Washington County declared disaster area

By Xiomara Levsen | Jul 11, 2014

Iowa Gov. Terry Brandstad issued a disaster proclamation for Washington County on July 9 from storms the county had the week of June 26.
This disaster proclamation is only for public assistance, which is not to be confused with the state’s individual assistance program, said Washington County Emergency Management Coordinator Larry Smith.
“This is only for public infrastructures, like the county’s secondary roads and DOT [Department of Transportation] roads,” Smith said.
In order to request a declaration of disaster the total losses from storm damage had to be above the statewide threshold of $75,964, he said.
“Initially, it didn’t look like we were going to ask for a state declaration because the damage to the secondary roads wasn’t meeting that number, but a city came in and said they had some damage that may qualify,” Smith said.
According to Smith, the City of Kalona has a problem in its wastewater system. The city reported this issue to him earlier this week, which put the county above the threshold, and this is why the request was submitted.
If another city has damage and would like to be included in the declaration Smith said he should be contacted right away.
“They will have to hurry,” he said. “Today, we’re scheduling with the FEMA [Federal Emergency Management Agency] inspector to come in and visit all 90 spots on the county’s secondary roads that had damage.”
Washington County Engineer Jacob Thorius said he found out Wednesday Washington was declared a disaster area.
“I was surprised [about the disaster declaration] but it helped that Kalona had damage,” Thorius said.

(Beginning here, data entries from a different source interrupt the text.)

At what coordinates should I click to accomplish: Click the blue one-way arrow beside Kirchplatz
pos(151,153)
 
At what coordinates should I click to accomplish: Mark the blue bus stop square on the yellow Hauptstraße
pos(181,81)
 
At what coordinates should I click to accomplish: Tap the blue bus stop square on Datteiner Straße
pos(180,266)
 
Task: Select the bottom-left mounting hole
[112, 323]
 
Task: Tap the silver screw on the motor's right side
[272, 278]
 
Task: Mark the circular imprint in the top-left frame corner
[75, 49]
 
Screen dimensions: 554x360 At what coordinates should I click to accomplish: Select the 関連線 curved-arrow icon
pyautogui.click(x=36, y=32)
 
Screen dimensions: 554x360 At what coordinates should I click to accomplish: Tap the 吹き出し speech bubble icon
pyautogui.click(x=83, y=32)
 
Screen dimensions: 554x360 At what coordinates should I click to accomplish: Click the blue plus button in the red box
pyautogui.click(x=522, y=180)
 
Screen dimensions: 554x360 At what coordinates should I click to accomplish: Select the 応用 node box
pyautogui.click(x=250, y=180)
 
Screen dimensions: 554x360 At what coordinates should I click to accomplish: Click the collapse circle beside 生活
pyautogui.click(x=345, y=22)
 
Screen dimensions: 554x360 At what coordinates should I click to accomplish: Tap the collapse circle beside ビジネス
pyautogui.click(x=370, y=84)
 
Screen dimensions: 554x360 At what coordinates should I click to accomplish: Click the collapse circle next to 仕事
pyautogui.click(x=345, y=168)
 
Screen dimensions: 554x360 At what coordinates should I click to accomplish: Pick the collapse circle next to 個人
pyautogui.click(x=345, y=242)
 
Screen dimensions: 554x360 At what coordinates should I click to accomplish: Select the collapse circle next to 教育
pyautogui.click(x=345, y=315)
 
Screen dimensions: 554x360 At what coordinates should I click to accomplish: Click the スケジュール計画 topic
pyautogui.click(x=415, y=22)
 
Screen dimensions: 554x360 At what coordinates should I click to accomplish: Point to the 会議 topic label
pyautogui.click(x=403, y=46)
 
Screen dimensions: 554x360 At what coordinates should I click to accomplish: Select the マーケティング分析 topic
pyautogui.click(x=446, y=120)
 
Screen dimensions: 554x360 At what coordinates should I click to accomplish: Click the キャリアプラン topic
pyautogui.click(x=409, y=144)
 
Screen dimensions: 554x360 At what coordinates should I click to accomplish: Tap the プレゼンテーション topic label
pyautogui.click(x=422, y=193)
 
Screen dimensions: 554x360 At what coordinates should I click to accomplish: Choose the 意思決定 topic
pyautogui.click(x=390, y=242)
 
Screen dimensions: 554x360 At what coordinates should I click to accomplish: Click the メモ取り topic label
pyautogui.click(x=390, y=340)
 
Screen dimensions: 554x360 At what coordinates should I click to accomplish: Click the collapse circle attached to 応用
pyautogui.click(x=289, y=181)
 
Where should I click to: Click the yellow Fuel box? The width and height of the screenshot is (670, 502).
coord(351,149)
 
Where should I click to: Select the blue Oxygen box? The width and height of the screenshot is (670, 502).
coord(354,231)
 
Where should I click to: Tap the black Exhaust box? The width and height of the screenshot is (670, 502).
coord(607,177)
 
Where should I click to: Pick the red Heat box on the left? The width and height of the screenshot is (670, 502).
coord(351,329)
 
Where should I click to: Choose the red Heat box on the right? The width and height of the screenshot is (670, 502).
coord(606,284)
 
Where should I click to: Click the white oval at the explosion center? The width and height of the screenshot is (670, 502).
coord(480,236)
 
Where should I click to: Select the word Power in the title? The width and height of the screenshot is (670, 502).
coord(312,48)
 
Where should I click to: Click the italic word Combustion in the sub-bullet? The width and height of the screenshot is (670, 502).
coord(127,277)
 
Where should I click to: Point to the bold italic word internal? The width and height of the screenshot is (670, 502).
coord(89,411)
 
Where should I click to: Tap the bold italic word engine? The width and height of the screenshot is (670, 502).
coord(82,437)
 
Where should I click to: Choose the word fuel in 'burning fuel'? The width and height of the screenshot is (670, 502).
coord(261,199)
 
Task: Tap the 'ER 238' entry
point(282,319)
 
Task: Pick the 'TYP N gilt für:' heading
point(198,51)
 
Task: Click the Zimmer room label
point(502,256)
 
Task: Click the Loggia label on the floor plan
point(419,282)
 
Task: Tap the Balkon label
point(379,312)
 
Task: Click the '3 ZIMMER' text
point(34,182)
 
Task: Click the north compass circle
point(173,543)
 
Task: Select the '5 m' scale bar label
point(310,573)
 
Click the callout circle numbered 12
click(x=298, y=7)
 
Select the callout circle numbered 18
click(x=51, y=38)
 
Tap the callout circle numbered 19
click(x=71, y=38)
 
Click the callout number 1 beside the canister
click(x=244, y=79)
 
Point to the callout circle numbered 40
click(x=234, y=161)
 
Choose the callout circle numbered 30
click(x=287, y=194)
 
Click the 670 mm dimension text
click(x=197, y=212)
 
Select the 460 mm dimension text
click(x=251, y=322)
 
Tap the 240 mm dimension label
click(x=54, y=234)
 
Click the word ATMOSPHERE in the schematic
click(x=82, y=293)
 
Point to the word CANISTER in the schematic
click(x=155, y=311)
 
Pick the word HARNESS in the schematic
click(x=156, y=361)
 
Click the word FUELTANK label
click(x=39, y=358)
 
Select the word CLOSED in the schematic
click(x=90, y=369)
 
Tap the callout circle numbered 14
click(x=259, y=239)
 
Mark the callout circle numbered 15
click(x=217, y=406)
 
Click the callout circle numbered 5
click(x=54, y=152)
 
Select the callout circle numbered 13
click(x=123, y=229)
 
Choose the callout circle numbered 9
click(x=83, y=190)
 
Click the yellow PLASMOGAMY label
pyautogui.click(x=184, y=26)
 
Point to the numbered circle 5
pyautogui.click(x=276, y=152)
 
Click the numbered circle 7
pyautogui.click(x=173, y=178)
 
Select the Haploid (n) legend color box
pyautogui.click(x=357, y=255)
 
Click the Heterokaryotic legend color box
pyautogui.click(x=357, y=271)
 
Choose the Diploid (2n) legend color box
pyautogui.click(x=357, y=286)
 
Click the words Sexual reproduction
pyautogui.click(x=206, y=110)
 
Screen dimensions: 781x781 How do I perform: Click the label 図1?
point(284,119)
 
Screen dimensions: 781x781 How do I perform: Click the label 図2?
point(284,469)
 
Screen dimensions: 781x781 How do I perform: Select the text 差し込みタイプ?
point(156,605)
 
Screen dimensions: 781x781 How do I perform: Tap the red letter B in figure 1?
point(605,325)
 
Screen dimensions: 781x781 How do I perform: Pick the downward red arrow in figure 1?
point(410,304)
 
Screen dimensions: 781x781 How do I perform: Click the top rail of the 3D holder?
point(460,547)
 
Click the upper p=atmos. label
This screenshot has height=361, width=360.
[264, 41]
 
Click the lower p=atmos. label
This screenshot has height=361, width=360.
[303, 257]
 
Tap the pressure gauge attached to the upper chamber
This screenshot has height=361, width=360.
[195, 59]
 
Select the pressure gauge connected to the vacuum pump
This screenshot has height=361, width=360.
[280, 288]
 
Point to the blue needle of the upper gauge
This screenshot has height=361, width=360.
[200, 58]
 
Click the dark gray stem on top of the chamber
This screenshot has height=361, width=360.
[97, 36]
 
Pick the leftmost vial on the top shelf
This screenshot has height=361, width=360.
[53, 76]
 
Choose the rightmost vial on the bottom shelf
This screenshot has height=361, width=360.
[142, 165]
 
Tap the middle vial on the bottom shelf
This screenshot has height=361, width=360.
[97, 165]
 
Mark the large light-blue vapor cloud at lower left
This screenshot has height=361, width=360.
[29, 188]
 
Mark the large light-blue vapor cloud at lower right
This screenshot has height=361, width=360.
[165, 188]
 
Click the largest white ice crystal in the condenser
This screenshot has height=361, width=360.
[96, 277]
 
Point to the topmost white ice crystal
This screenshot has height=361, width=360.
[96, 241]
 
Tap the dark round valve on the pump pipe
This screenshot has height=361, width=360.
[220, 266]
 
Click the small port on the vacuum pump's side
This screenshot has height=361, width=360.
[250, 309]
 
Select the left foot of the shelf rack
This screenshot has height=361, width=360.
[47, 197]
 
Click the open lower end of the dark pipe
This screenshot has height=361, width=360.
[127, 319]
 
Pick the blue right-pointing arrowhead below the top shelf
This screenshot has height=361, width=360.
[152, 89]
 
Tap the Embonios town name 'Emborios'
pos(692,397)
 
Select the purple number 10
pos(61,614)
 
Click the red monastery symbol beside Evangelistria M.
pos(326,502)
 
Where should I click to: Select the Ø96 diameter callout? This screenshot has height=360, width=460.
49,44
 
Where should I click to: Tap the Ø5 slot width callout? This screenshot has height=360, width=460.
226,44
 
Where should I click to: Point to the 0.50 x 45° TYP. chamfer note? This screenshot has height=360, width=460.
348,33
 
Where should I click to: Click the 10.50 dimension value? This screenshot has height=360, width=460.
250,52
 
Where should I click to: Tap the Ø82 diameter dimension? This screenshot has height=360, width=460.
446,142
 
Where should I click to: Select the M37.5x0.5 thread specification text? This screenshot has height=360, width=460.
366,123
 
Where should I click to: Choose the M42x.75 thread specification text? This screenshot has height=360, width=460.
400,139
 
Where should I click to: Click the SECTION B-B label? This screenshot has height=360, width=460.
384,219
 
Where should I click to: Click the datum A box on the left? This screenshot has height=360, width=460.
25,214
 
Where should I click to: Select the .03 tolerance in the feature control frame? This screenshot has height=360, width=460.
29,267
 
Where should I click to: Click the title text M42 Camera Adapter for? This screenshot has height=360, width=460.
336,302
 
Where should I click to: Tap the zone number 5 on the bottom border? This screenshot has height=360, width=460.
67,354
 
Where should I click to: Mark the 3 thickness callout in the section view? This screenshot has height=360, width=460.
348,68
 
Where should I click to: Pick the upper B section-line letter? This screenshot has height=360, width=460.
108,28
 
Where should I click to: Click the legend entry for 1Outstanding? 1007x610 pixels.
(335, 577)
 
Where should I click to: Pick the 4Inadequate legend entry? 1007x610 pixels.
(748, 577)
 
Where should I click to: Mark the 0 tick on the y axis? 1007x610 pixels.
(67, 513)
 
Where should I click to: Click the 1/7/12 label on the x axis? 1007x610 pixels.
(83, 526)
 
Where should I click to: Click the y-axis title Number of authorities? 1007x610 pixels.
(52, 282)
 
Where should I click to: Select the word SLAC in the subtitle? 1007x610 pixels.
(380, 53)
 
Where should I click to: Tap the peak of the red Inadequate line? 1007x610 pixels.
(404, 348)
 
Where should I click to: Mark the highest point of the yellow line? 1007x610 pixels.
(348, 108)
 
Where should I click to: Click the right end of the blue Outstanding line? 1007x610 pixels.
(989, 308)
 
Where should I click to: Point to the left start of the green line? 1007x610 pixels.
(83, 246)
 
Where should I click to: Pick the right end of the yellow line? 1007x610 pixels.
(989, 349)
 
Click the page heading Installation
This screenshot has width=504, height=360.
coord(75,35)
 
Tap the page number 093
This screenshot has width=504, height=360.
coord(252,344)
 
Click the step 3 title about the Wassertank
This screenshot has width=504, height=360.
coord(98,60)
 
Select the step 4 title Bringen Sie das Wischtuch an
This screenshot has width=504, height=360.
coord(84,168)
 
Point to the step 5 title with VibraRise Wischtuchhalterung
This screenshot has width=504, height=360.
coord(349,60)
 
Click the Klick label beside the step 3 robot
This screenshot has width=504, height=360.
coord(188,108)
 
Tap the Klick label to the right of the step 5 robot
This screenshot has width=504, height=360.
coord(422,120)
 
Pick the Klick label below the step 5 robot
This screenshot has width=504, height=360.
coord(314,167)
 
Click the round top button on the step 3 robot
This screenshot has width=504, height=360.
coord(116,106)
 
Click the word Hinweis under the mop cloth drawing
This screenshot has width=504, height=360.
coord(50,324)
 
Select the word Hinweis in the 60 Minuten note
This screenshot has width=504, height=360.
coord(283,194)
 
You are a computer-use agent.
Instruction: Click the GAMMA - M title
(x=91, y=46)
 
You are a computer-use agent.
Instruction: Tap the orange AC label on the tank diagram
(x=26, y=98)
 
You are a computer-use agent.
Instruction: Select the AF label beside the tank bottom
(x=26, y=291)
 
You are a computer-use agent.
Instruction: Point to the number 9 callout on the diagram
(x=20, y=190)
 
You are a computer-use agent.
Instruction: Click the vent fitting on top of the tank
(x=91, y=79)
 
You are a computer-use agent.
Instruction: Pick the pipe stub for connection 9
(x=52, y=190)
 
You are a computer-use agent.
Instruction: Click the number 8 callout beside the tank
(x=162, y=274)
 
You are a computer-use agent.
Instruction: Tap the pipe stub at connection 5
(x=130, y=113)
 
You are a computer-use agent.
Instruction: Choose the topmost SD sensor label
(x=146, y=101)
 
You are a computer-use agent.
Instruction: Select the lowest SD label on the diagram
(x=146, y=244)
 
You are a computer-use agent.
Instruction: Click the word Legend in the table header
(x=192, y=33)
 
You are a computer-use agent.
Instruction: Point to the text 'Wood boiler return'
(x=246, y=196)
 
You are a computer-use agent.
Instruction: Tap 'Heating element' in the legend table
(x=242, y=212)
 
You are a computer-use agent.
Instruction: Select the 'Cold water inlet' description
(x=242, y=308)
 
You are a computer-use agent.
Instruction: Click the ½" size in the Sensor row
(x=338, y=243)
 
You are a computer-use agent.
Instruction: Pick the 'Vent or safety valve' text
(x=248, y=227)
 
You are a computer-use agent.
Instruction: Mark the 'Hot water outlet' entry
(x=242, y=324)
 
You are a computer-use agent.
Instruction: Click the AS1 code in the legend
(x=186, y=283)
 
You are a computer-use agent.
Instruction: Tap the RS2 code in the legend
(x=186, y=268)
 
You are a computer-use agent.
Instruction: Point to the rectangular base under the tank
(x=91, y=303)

When the FEMA inspector comes to Washington County someone from the engineer’s department will go along with the inspector to show he or she the damage the roads received, Thorius said, even though most of the roads have been repaired already.
With the disaster declaration, there is a possibility FEMA will pay for the repairs to the roads and it won’t come from the engineer department’s budget, Thorius said.